— Task requirements —
Only lines containing the word "options" are needed; pull them out of the material.

— Entries provided —
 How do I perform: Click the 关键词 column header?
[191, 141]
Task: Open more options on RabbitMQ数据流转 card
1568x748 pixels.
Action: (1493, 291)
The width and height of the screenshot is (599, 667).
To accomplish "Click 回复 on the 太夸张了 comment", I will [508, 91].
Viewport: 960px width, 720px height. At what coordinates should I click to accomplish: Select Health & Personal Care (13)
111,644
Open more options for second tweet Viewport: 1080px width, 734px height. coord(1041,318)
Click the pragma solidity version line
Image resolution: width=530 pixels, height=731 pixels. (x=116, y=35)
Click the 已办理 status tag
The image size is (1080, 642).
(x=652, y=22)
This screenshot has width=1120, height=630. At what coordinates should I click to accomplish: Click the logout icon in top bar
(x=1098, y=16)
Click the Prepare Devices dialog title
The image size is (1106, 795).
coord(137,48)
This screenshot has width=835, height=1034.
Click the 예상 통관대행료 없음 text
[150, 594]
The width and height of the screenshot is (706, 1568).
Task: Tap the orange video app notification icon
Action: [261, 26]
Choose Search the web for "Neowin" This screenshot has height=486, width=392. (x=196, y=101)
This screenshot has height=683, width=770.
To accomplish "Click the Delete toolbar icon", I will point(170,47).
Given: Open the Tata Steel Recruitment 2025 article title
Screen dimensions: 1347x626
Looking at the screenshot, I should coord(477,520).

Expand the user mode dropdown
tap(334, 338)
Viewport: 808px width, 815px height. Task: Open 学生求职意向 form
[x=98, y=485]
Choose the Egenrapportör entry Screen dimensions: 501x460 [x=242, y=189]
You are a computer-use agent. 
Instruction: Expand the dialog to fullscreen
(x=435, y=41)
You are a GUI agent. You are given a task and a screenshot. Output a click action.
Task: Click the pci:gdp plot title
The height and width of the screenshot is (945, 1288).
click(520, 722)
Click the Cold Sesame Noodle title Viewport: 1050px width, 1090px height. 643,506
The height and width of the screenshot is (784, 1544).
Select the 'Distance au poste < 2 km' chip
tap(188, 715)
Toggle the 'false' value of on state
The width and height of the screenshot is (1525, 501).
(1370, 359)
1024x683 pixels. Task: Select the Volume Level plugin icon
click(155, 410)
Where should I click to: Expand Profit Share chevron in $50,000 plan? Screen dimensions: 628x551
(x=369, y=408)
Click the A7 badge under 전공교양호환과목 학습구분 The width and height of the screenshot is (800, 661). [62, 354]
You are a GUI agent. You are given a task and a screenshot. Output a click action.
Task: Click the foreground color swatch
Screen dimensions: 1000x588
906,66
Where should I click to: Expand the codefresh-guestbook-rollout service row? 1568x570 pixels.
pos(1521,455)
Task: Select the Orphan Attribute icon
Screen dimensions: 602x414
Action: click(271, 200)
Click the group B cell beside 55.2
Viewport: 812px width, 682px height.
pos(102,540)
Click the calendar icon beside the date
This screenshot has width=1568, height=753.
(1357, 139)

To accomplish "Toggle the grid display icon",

— Result —
Task: Open more options on RabbitMQ数据流转 card
Open more options for second tweet Viewport: 1080px width, 734px height. coord(1041,318)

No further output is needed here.